Belle van Heerikhuizen staat bekend als regisseur die zware thema’s op een lichte manier invoelbaar maakt. Haar voorstellingen beginnen bij een sterke intrinsieke noodzaak en een grote verantwoordelijkheid naar het materiaal. ‘Ik ga er slecht op als mensen naderhand zeggen: prima voorstelling, goed gespeeld. Hallo, dáár doe ik het niet voor.’
Een berichtje van regisseur Belle van Heerikhuizen, een paar uur na de eerste try-out van de voorstelling Exit Poll op woensdagmiddag 6 maart in Theater Bellevue: ‘Leuk dat je er vandaag was. Maar misschien is vrijdag toch te spannend als we nog door willen werken.’ Dus of het interview misschien alsnog over het weekend getild kan worden, ná de première op zaterdagmiddag?
‘Ja, de voorstelling was al wel redelijk af tijdens de try-outs, maar in die laatste dagen wil ik toch altijd nog veel finetunen: andere spelingangen kiezen, het tempo aanpassen, technische mankementen oplossen.’ Het is inmiddels een week later, en Van Heerikhuizen is ontspannen theatercafé De Smoeshaan binnen komen wandelen. ‘De montage vind ik een van de leukste fases van het repetitieproces. Alles komt samen en je kan heel precies gaan bouwen. Met een acteur is het werk nooit helemaal klaar omdat elke voorstelling toch weer anders is. Maar decor, licht, geluid heb je veel meer onder controle. Ik hou van de zekerheid die dat schept in alle grilligheid die inherent is aan theater. Het is prettig om acteurs een context aan te bieden die helder en definitief is, waarbinnen ze kunnen spelen.’

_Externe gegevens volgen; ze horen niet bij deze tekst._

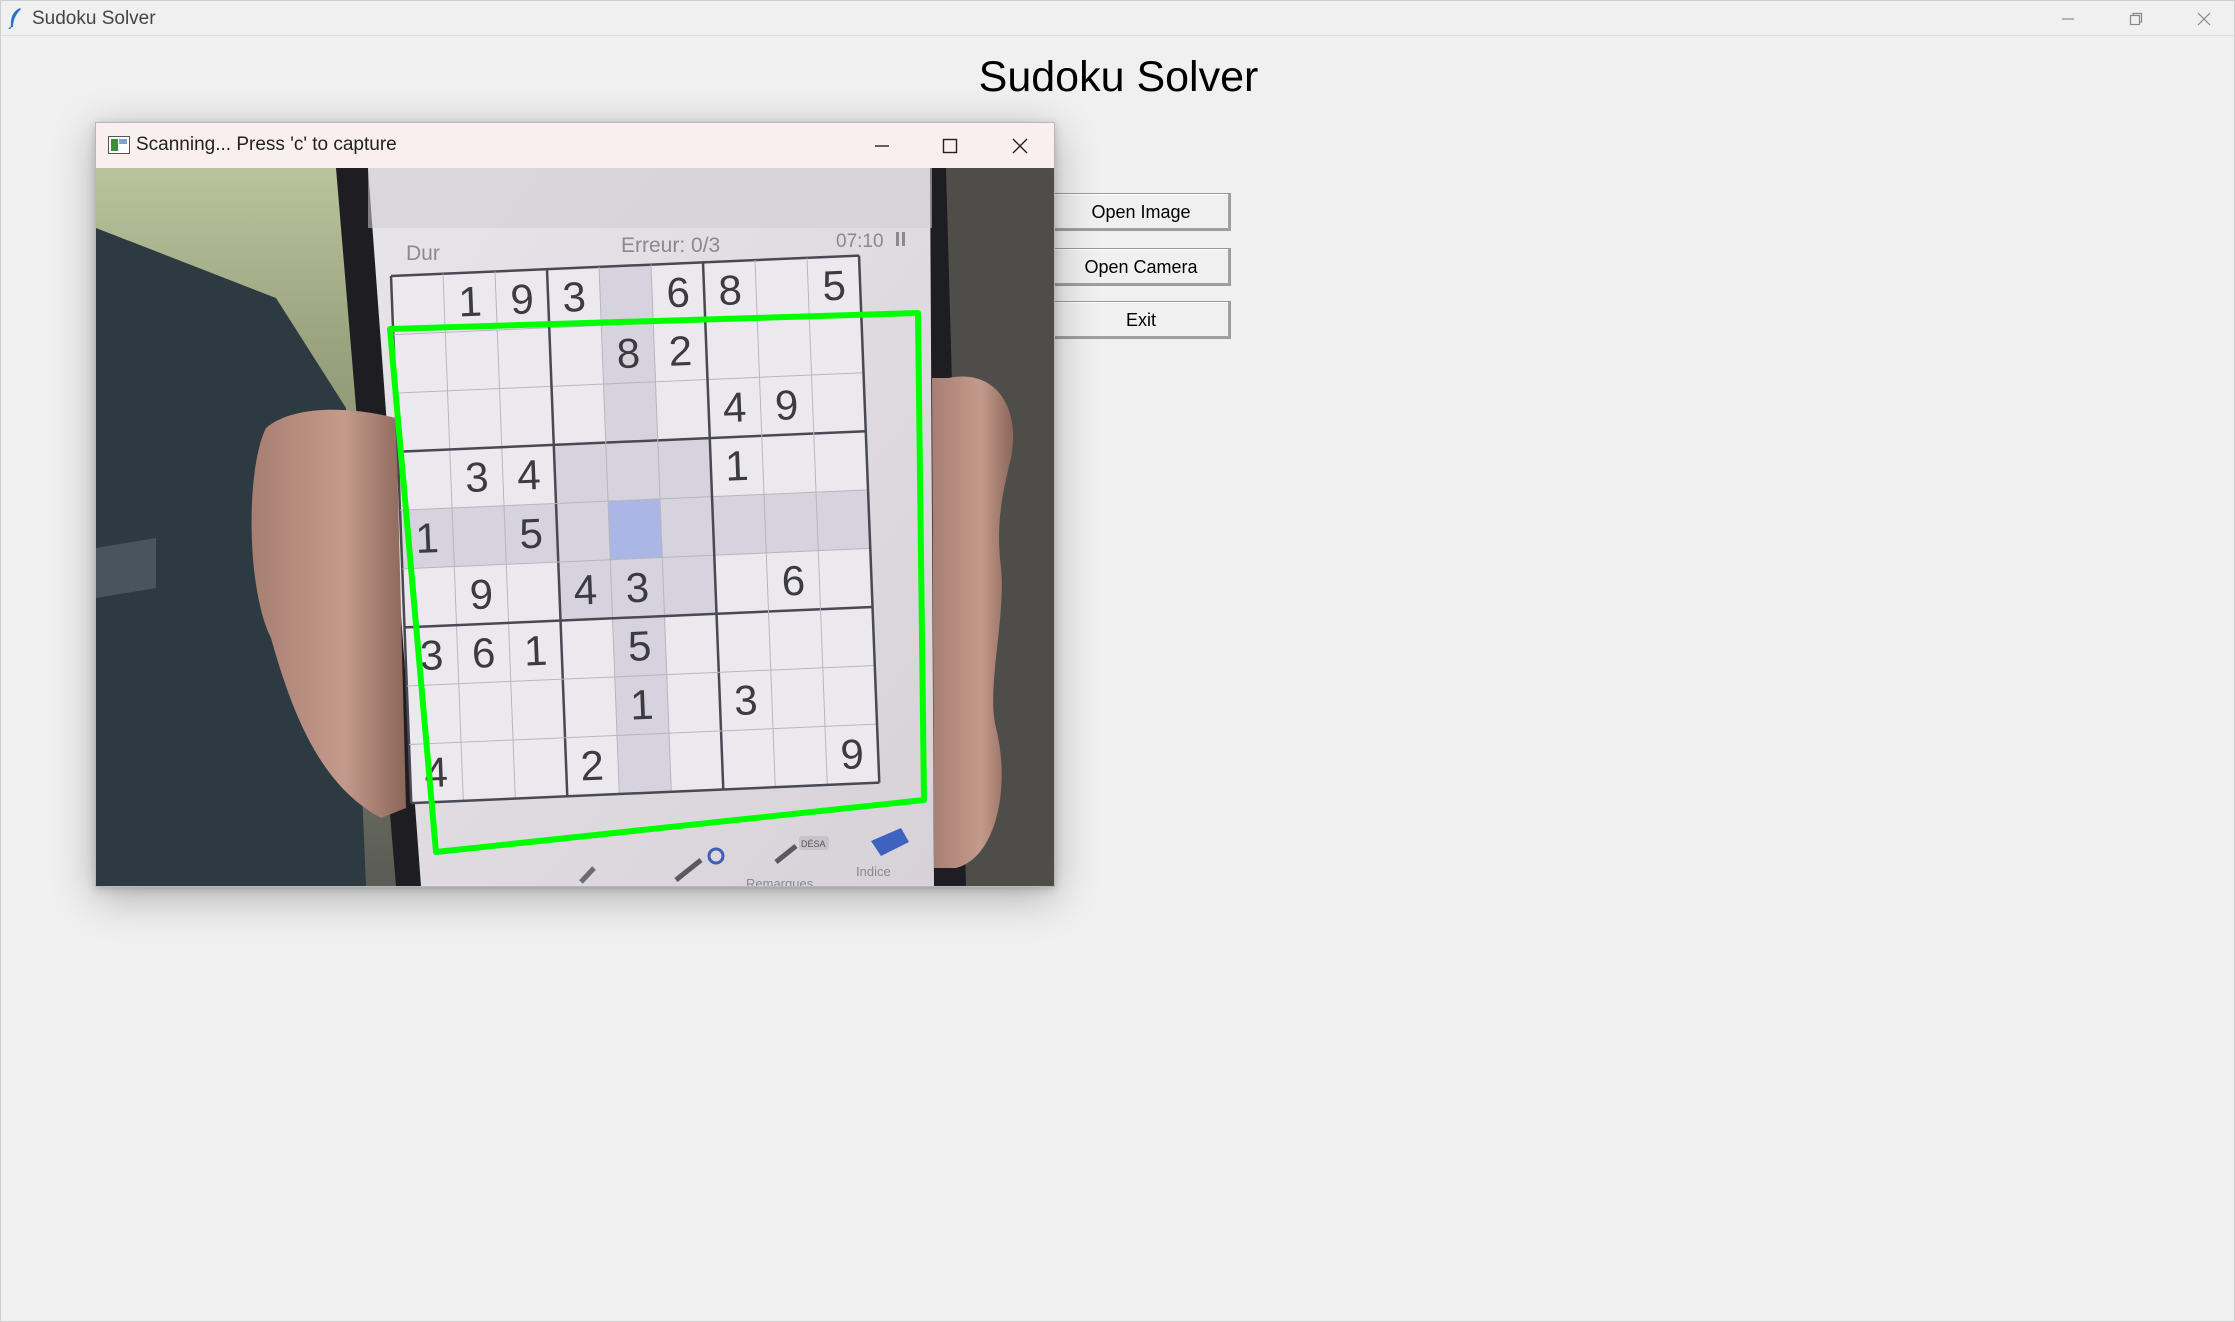 This screenshot has width=2235, height=1322. I want to click on scan-minimize-button, so click(882, 146).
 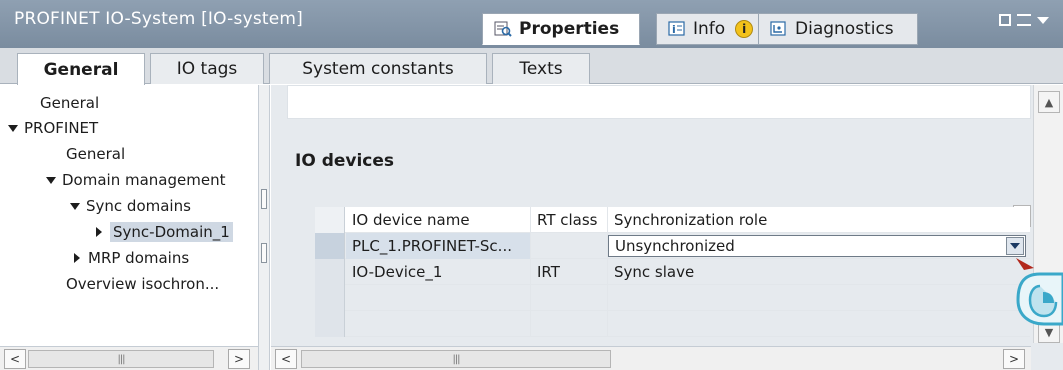 I want to click on scroll-up-icon: ▲, so click(x=1049, y=102).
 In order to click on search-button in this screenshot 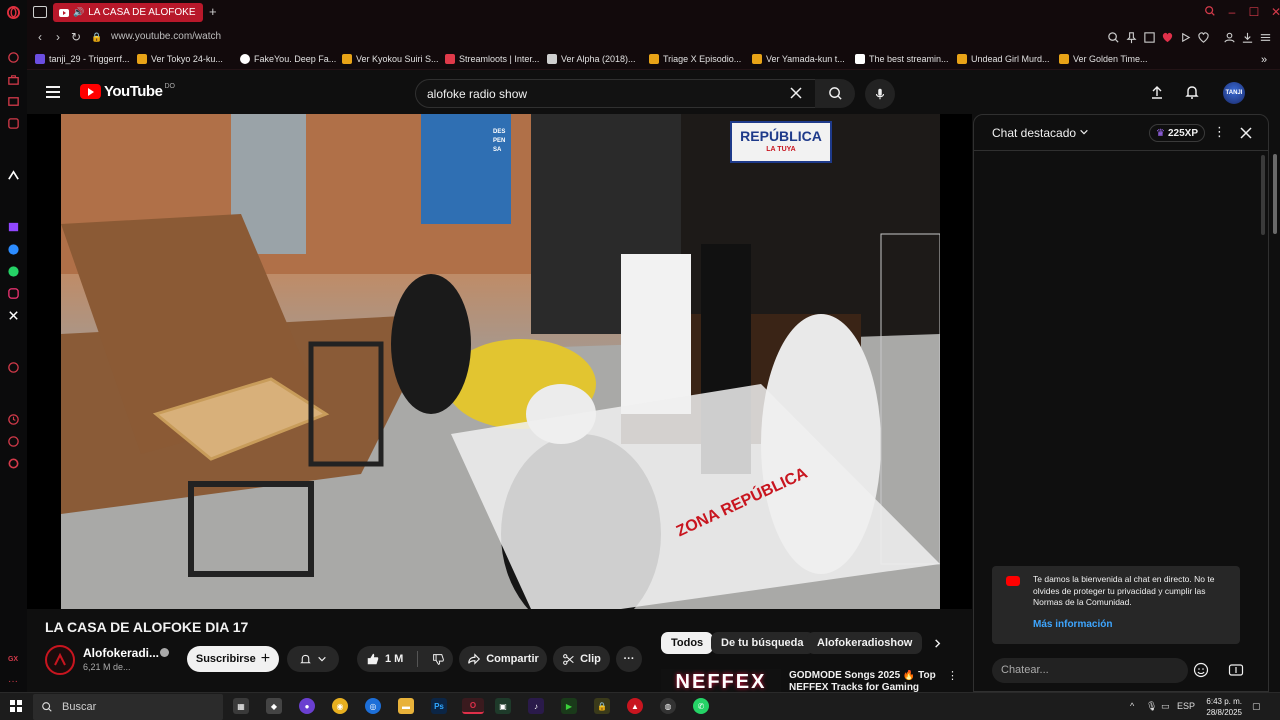, I will do `click(835, 94)`.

Nu de première achter de rug is, heeft ze weer alle ruimte in haar hoofd. Al is ze geschrokken van de eerste recensies die tot dusver in de dagbladen zijn verschenen. Want hoewel overwegend positief (zowel drie sterren in Trouw als in NRC; de viersterrenrecensie van de Volkskrant was nog niet verschenen), voelen het voor haar vooral als recensies van wat ze ‘middle of the road’-theater noemt. Ze gruwelt. ‘Dat is de grootste belediging die ik kan krijgen. Als toeschouwer kan ik ook woedend worden als ik het gevoel heb dat de makers zich er gemakkelijk vanaf hebben gemaakt. Ik wil niet dat mensen van mij denken dat ik iets maar half doe, of precies genoeg.’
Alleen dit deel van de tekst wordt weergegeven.